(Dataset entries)
.....

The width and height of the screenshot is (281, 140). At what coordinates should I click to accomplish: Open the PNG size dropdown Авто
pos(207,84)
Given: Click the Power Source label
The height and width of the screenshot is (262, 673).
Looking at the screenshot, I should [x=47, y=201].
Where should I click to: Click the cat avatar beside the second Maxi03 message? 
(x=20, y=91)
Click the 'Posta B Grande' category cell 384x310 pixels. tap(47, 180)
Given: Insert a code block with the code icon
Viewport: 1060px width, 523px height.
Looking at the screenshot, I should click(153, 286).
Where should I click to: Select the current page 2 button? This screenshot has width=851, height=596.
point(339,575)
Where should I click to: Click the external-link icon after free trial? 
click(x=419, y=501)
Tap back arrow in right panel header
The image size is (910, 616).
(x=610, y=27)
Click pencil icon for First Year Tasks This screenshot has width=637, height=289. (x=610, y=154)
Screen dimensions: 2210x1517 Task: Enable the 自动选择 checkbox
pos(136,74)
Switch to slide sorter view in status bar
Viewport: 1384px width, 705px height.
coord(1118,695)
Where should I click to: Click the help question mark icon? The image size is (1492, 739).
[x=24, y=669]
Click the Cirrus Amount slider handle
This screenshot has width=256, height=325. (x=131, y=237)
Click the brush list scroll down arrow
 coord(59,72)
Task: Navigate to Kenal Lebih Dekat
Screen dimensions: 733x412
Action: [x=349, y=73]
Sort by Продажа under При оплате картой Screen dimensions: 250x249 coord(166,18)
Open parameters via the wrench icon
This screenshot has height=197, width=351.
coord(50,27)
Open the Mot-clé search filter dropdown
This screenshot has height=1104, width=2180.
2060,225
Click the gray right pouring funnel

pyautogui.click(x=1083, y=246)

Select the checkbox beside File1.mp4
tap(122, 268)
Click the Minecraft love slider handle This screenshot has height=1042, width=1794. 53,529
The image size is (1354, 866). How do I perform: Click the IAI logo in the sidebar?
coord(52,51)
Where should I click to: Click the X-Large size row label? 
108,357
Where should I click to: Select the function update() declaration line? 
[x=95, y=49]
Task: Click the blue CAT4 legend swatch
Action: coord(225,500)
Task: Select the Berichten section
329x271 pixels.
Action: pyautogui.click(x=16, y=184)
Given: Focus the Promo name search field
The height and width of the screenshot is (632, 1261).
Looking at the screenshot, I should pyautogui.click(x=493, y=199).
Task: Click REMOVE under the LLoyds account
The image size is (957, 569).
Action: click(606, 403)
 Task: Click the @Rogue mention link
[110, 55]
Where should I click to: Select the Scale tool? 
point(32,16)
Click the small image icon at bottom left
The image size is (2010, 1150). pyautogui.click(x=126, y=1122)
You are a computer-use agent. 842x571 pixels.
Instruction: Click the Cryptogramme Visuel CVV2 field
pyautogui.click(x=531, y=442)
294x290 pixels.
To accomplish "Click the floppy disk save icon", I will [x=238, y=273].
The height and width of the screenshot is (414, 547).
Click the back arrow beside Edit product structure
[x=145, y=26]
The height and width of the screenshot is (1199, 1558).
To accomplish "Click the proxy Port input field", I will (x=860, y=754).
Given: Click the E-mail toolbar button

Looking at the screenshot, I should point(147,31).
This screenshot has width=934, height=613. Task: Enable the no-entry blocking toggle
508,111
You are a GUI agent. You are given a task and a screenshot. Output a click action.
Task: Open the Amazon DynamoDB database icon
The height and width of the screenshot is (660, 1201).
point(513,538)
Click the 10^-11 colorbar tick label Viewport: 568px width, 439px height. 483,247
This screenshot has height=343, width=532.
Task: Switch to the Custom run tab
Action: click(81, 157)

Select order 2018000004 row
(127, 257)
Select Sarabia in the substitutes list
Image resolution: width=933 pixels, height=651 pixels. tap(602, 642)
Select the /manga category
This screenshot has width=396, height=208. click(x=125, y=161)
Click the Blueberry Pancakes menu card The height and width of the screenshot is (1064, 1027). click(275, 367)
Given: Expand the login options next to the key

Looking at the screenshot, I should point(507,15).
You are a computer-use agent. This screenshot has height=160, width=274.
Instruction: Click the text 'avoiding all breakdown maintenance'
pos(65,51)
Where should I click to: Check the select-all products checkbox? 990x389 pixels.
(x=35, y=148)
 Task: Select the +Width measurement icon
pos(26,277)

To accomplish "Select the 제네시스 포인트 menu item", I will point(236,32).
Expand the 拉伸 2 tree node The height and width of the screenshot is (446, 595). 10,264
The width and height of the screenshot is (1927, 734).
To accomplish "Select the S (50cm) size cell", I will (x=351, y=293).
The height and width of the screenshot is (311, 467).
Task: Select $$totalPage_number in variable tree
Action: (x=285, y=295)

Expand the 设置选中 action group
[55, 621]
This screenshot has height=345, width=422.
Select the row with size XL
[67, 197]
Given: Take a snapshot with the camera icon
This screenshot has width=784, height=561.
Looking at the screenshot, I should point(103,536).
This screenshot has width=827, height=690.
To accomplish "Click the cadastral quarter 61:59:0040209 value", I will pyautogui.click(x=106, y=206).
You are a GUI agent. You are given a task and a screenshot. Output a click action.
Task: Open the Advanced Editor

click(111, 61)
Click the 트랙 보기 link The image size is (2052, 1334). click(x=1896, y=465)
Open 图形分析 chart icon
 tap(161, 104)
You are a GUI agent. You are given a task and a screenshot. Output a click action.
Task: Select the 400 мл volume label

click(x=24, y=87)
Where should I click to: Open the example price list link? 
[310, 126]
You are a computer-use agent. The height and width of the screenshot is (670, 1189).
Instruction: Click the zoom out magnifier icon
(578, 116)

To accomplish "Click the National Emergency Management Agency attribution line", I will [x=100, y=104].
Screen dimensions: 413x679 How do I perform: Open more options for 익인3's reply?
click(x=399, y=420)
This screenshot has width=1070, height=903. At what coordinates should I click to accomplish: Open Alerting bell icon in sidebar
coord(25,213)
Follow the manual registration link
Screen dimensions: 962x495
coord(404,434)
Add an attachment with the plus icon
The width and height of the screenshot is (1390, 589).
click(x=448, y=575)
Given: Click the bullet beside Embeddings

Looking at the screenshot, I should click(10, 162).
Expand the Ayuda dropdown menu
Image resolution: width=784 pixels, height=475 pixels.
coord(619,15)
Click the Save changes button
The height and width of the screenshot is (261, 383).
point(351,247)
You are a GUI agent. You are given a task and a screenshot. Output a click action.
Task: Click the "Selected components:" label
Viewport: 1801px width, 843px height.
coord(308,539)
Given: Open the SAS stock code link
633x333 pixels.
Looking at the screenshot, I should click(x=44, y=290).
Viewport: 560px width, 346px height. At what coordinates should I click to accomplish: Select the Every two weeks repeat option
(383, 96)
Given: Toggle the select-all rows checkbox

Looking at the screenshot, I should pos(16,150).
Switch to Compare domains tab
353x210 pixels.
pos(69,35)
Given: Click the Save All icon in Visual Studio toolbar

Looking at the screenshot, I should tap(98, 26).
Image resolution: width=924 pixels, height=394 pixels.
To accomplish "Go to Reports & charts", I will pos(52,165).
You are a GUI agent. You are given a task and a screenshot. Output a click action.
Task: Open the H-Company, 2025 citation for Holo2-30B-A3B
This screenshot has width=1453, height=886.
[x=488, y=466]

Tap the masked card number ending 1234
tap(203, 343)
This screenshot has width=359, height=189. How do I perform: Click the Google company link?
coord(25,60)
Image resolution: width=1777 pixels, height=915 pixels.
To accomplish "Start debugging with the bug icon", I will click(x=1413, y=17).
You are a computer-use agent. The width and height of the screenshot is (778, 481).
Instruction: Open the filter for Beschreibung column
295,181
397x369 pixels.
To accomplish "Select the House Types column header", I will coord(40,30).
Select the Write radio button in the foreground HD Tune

.....

• **Problem to solve**
Please render every line above as a Markdown table with the columns "Row" and "Line", numbering each row and skipping blank lines.

• **Result of the exercise**
| Row | Line |
|---|---|
| 1 | The width and height of the screenshot is (281, 140). At what coordinates should I click to accomplish: Open the PNG size dropdown Авто |
| 2 | pos(207,84) |
| 3 | Given: Click the Power Source label |
| 4 | The height and width of the screenshot is (262, 673). |
| 5 | Looking at the screenshot, I should [x=47, y=201]. |
| 6 | Where should I click to: Click the cat avatar beside the second Maxi03 message?  |
| 7 | (x=20, y=91) |
| 8 | Click the 'Posta B Grande' category cell 384x310 pixels. tap(47, 180) |
| 9 | Given: Insert a code block with the code icon |
| 10 | Viewport: 1060px width, 523px height. |
| 11 | Looking at the screenshot, I should click(153, 286). |
| 12 | Where should I click to: Select the current page 2 button? This screenshot has width=851, height=596. |
| 13 | point(339,575) |
| 14 | Where should I click to: Click the external-link icon after free trial?  |
| 15 | click(x=419, y=501) |
| 16 | Tap back arrow in right panel header |
| 17 | The image size is (910, 616). |
| 18 | (x=610, y=27) |
| 19 | Click pencil icon for First Year Tasks This screenshot has width=637, height=289. (x=610, y=154) |
| 20 | Screen dimensions: 2210x1517 Task: Enable the 自动选择 checkbox |
| 21 | pos(136,74) |
| 22 | Switch to slide sorter view in status bar |
| 23 | Viewport: 1384px width, 705px height. |
| 24 | coord(1118,695) |
| 25 | Where should I click to: Click the help question mark icon? The image size is (1492, 739). |
| 26 | [x=24, y=669] |
| 27 | Click the Cirrus Amount slider handle |
| 28 | This screenshot has width=256, height=325. (x=131, y=237) |
| 29 | Click the brush list scroll down arrow |
| 30 |  coord(59,72) |
| 31 | Task: Navigate to Kenal Lebih Dekat |
| 32 | Screen dimensions: 733x412 |
| 33 | Action: [x=349, y=73] |
| 34 | Sort by Продажа under При оплате картой Screen dimensions: 250x249 coord(166,18) |
| 35 | Open parameters via the wrench icon |
| 36 | This screenshot has height=197, width=351. |
| 37 | coord(50,27) |
| 38 | Open the Mot-clé search filter dropdown |
| 39 | This screenshot has height=1104, width=2180. |
| 40 | 2060,225 |
| 41 | Click the gray right pouring funnel |
| 42 | pyautogui.click(x=1083, y=246) |
| 43 | Select the checkbox beside File1.mp4 |
| 44 | tap(122, 268) |
| 45 | Click the Minecraft love slider handle This screenshot has height=1042, width=1794. 53,529 |
| 46 | The image size is (1354, 866). How do I perform: Click the IAI logo in the sidebar? |
| 47 | coord(52,51) |
| 48 | Where should I click to: Click the X-Large size row label?  |
| 49 | 108,357 |
| 50 | Where should I click to: Select the function update() declaration line?  |
| 51 | [x=95, y=49] |
| 52 | Task: Click the blue CAT4 legend swatch |
| 53 | Action: coord(225,500) |
| 54 | Task: Select the Berichten section |
| 55 | 329x271 pixels. |
| 56 | Action: pyautogui.click(x=16, y=184) |
| 57 | Given: Focus the Promo name search field |
| 58 | The height and width of the screenshot is (632, 1261). |
| 59 | Looking at the screenshot, I should pyautogui.click(x=493, y=199). |
| 60 | Task: Click REMOVE under the LLoyds account |
| 61 | The image size is (957, 569). |
| 62 | Action: click(606, 403) |
| 63 |  Task: Click the @Rogue mention link |
| 64 | [110, 55] |
| 65 | Where should I click to: Select the Scale tool?  |
| 66 | point(32,16) |
| 67 | Click the small image icon at bottom left |
| 68 | The image size is (2010, 1150). pyautogui.click(x=126, y=1122) |
| 69 | You are a computer-use agent. 842x571 pixels. |
| 70 | Instruction: Click the Cryptogramme Visuel CVV2 field |
| 71 | pyautogui.click(x=531, y=442) |
| 72 | 294x290 pixels. |
| 73 | To accomplish "Click the floppy disk save icon", I will [x=238, y=273]. |
| 74 | The height and width of the screenshot is (414, 547). |
| 75 | Click the back arrow beside Edit product structure |
| 76 | [x=145, y=26] |
| 77 | The height and width of the screenshot is (1199, 1558). |
| 78 | To accomplish "Click the proxy Port input field", I will (x=860, y=754). |
| 79 | Given: Click the E-mail toolbar button |
| 80 | Looking at the screenshot, I should point(147,31). |
| 81 | This screenshot has width=934, height=613. Task: Enable the no-entry blocking toggle |
| 82 | 508,111 |
| 83 | You are a GUI agent. You are given a task and a screenshot. Output a click action. |
| 84 | Task: Open the Amazon DynamoDB database icon |
| 85 | The height and width of the screenshot is (660, 1201). |
| 86 | point(513,538) |
| 87 | Click the 10^-11 colorbar tick label Viewport: 568px width, 439px height. 483,247 |
| 88 | This screenshot has height=343, width=532. |
| 89 | Task: Switch to the Custom run tab |
| 90 | Action: click(81, 157) |
| 91 | Select order 2018000004 row |
| 92 | (127, 257) |
| 93 | Select Sarabia in the substitutes list |
| 94 | Image resolution: width=933 pixels, height=651 pixels. tap(602, 642) |
| 95 | Select the /manga category |
| 96 | This screenshot has width=396, height=208. click(x=125, y=161) |
| 97 | Click the Blueberry Pancakes menu card The height and width of the screenshot is (1064, 1027). click(275, 367) |
| 98 | Given: Expand the login options next to the key |
| 99 | Looking at the screenshot, I should point(507,15). |
| 100 | You are a computer-use agent. This screenshot has height=160, width=274. |
| 101 | Instruction: Click the text 'avoiding all breakdown maintenance' |
| 102 | pos(65,51) |
| 103 | Where should I click to: Check the select-all products checkbox? 990x389 pixels. |
| 104 | (x=35, y=148) |
| 105 |  Task: Select the +Width measurement icon |
| 106 | pos(26,277) |
| 107 | To accomplish "Select the 제네시스 포인트 menu item", I will point(236,32). |
| 108 | Expand the 拉伸 2 tree node The height and width of the screenshot is (446, 595). 10,264 |
| 109 | The width and height of the screenshot is (1927, 734). |
| 110 | To accomplish "Select the S (50cm) size cell", I will (x=351, y=293). |
| 111 | The height and width of the screenshot is (311, 467). |
| 112 | Task: Select $$totalPage_number in variable tree |
| 113 | Action: (x=285, y=295) |
| 114 | Expand the 设置选中 action group |
| 115 | [55, 621] |
| 116 | This screenshot has height=345, width=422. |
| 117 | Select the row with size XL |
| 118 | [67, 197] |
| 119 | Given: Take a snapshot with the camera icon |
| 120 | This screenshot has width=784, height=561. |
| 121 | Looking at the screenshot, I should point(103,536). |
| 122 | This screenshot has width=827, height=690. |
| 123 | To accomplish "Click the cadastral quarter 61:59:0040209 value", I will pyautogui.click(x=106, y=206). |
| 124 | You are a GUI agent. You are given a task and a screenshot. Output a click action. |
| 125 | Task: Open the Advanced Editor |
| 126 | click(111, 61) |
| 127 | Click the 트랙 보기 link The image size is (2052, 1334). click(x=1896, y=465) |
| 128 | Open 图形分析 chart icon |
| 129 |  tap(161, 104) |
| 130 | You are a GUI agent. You are given a task and a screenshot. Output a click action. |
| 131 | Task: Select the 400 мл volume label |
| 132 | click(x=24, y=87) |
| 133 | Where should I click to: Open the example price list link?  |
| 134 | [310, 126] |
| 135 | You are a computer-use agent. The height and width of the screenshot is (670, 1189). |
| 136 | Instruction: Click the zoom out magnifier icon |
| 137 | (578, 116) |
| 138 | To accomplish "Click the National Emergency Management Agency attribution line", I will [x=100, y=104]. |
| 139 | Screen dimensions: 413x679 How do I perform: Open more options for 익인3's reply? |
| 140 | click(x=399, y=420) |
| 141 | This screenshot has width=1070, height=903. At what coordinates should I click to accomplish: Open Alerting bell icon in sidebar |
| 142 | coord(25,213) |
| 143 | Follow the manual registration link |
| 144 | Screen dimensions: 962x495 |
| 145 | coord(404,434) |
| 146 | Add an attachment with the plus icon |
| 147 | The width and height of the screenshot is (1390, 589). |
| 148 | click(x=448, y=575) |
| 149 | Given: Click the bullet beside Embeddings |
| 150 | Looking at the screenshot, I should click(10, 162). |
| 151 | Expand the Ayuda dropdown menu |
| 152 | Image resolution: width=784 pixels, height=475 pixels. |
| 153 | coord(619,15) |
| 154 | Click the Save changes button |
| 155 | The height and width of the screenshot is (261, 383). |
| 156 | point(351,247) |
| 157 | You are a GUI agent. You are given a task and a screenshot. Output a click action. |
| 158 | Task: Click the "Selected components:" label |
| 159 | Viewport: 1801px width, 843px height. |
| 160 | coord(308,539) |
| 161 | Given: Open the SAS stock code link |
| 162 | 633x333 pixels. |
| 163 | Looking at the screenshot, I should click(x=44, y=290). |
| 164 | Viewport: 560px width, 346px height. At what coordinates should I click to accomplish: Select the Every two weeks repeat option |
| 165 | (383, 96) |
| 166 | Given: Toggle the select-all rows checkbox |
| 167 | Looking at the screenshot, I should pos(16,150). |
| 168 | Switch to Compare domains tab |
| 169 | 353x210 pixels. |
| 170 | pos(69,35) |
| 171 | Given: Click the Save All icon in Visual Studio toolbar |
| 172 | Looking at the screenshot, I should tap(98, 26). |
| 173 | Image resolution: width=924 pixels, height=394 pixels. |
| 174 | To accomplish "Go to Reports & charts", I will pos(52,165). |
| 175 | You are a GUI agent. You are given a task and a screenshot. Output a click action. |
| 176 | Task: Open the H-Company, 2025 citation for Holo2-30B-A3B |
| 177 | This screenshot has width=1453, height=886. |
| 178 | [x=488, y=466] |
| 179 | Tap the masked card number ending 1234 |
| 180 | tap(203, 343) |
| 181 | This screenshot has width=359, height=189. How do I perform: Click the Google company link? |
| 182 | coord(25,60) |
| 183 | Image resolution: width=1777 pixels, height=915 pixels. |
| 184 | To accomplish "Start debugging with the bug icon", I will click(x=1413, y=17). |
| 185 | You are a computer-use agent. The width and height of the screenshot is (778, 481). |
| 186 | Instruction: Open the filter for Beschreibung column |
| 187 | 295,181 |
| 188 | 397x369 pixels. |
| 189 | To accomplish "Select the House Types column header", I will coord(40,30). |
| 190 | Select the Write radio button in the foreground HD Tune |